Popping the Bubble of Privilege for Our Kids
On their ride to school every morning, my children drive through a large slum. Even as poverty stares them in the face, they don’t seem particularly bothered by people sleeping on the streets or squatting by the roadside.
They aren’t cold and heartless. In fact, they care deeply about their friends and family. They’re empathetic about the world as they learn about it in school. A couple of months ago, when my daughter studied the work and experiences of Malala and Kailash Satyarthi, she came home indignant about children’s rights firmly determined to grow up and “do something to fix things.”
And yet, there’s no reaction to the inequity in their own city. They view the immediate reality that exists beyond their school bus window not only through glass, but through a physical and emotional filter. They are in a bubble – aware of what is outside but not connected to it.
It’s tempting to write off that bubble as merely a creation of a child’s innocence, or the self-absorption of youth. Except to do so would be to shirk responsibility. In truth, the bubble has been built by how my husband and I have raised our children. We both grew up in middle-class homes, used public transport and claimed the streets of the city as our own. In principle, we wanted to raise our children similarly – to feel safe and secure, have the confidence to move freely and make good choices.
Yet, parenthood has made us very cautious. The extreme disparity of this city now appears dangerous. When choosing a home, we picked a building with multiple security guards – overkill, in what is one of the safest neighbourhoods in one of the safest cities in this country. Of course, we often remind our kids of the privilege they are lucky enough to have – typically over unfinished dinners. We encourage them to donate some of their pocket money to charity, and talk to them about the work of the NGOs we support. Yet, they have never stepped into a home that did not have an A/C or set foot in a slum or, for that matter, walked in the bustle of busy market streets.
It has kept them safe thus far, this bubble. But unlike for past generations, today’s bubble of privilege has a shelf life. Money and education no longer assures them of a good life, a safe life. Pollution-related respiratory diseases hit all of Mumbai and Delhi’s residents last year, even the wealthy and cocooned. Gazing upon the grey haze engulfing the city, my husband and I started to sense the cracks.
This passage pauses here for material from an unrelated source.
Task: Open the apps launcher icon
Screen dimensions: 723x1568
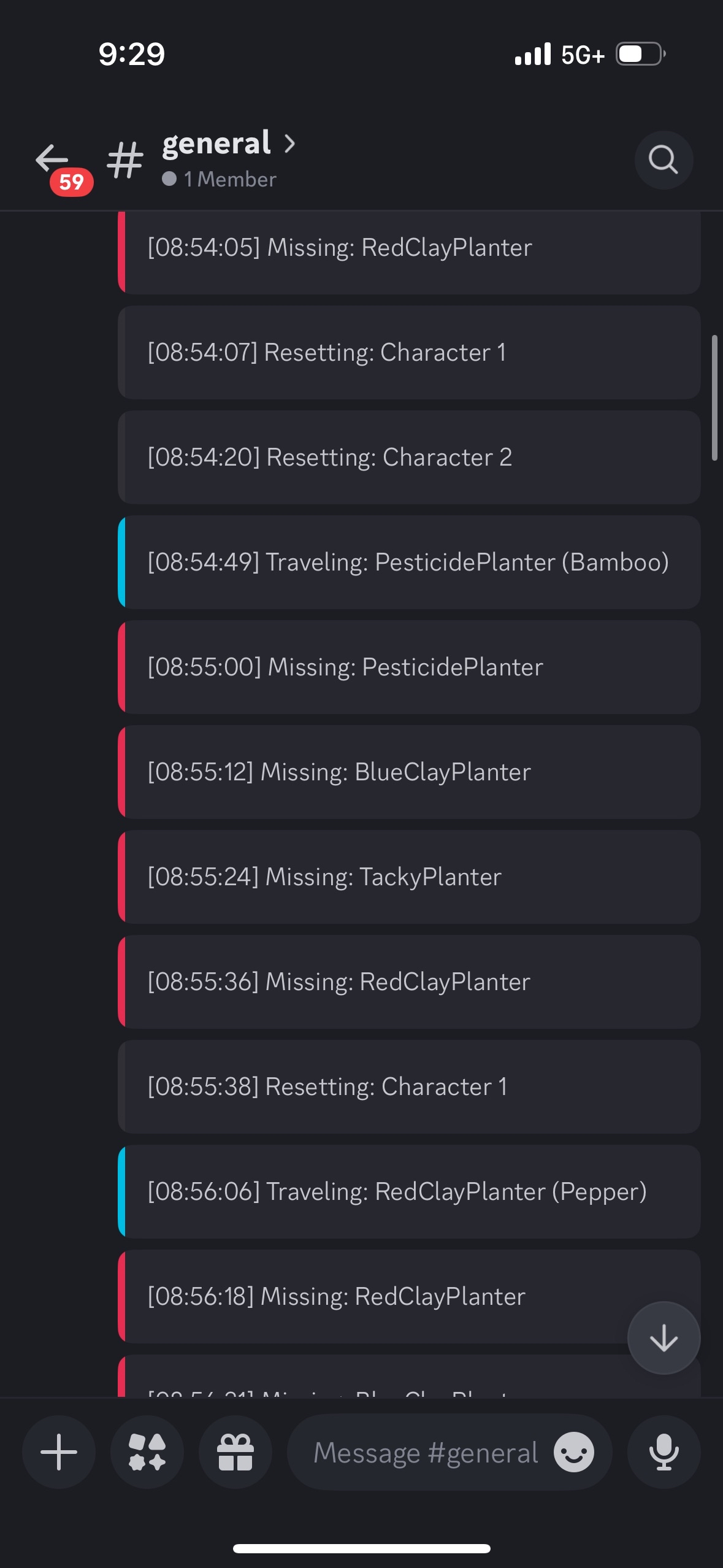Action: (147, 1452)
A few months ago, young people, frustrated with a lack of opportunities, took their protests to the streets. Violence spilled into the public spaces of major cities, often at the edge of some of the most fortressed neighbourhoods. In educational institutions across the country, inequality is moving from a debate in class to pitched violence and distress on campuses — campuses our children may well attend in a few years. Campuses that do not have multiple security guards.
Watching these events unfold, our fears for our children grew. Running away to a Western nation used to be an option for anyone with the privilege of wealth and the desire not to engage with the ‘raw’ Indian reality. But the immigration polemic of the U.S. and the class tensions across Europe are equally worrisome. At best, our kids would get caught up in another class struggle. At worst, they’d be on the underprivileged side.
Addressing inequality of opportunity is going to be the defining challenge of our children’s generation. I want to believe that the current turmoil is not a bad thing. That it can be peaceful and lead to more equity for all. A slow but hopeful possibility. Yet, what is more likely, in the short-term, is more vulnerability and upheaval for everyone. How does one prepare our ‘lucky’ children for that world? How does one give them the confidence and capability to engage with what is beyond their bubble of privilege?
We’re taking baby steps. Our dinner-time conversations have consciously expanded to include discussions on the role each of us can personally play in sharing scarce resources. My son committed to rationing his use of water this summer. Grandmother has involved them in a drive to convince people in the building to be mindful of how much they waste they generate. My daughter tells me excitedly about a senior at school — a young aspiring writer who regularly takes a writing course in the U.S. each summer, but then teaches all she learns to students at a low-income school upon her return.
For the world they will inhabit, our kids need to be conscious of their own role in creating equitable possibilities for all. Our responsibility is to give them the courage and the vocabulary to act, not just to observe. We need to help them reach beyond the bus window, so that when the bubble of privilege does finally pop, they embrace the possibility of a more equal world and help turn it into reality.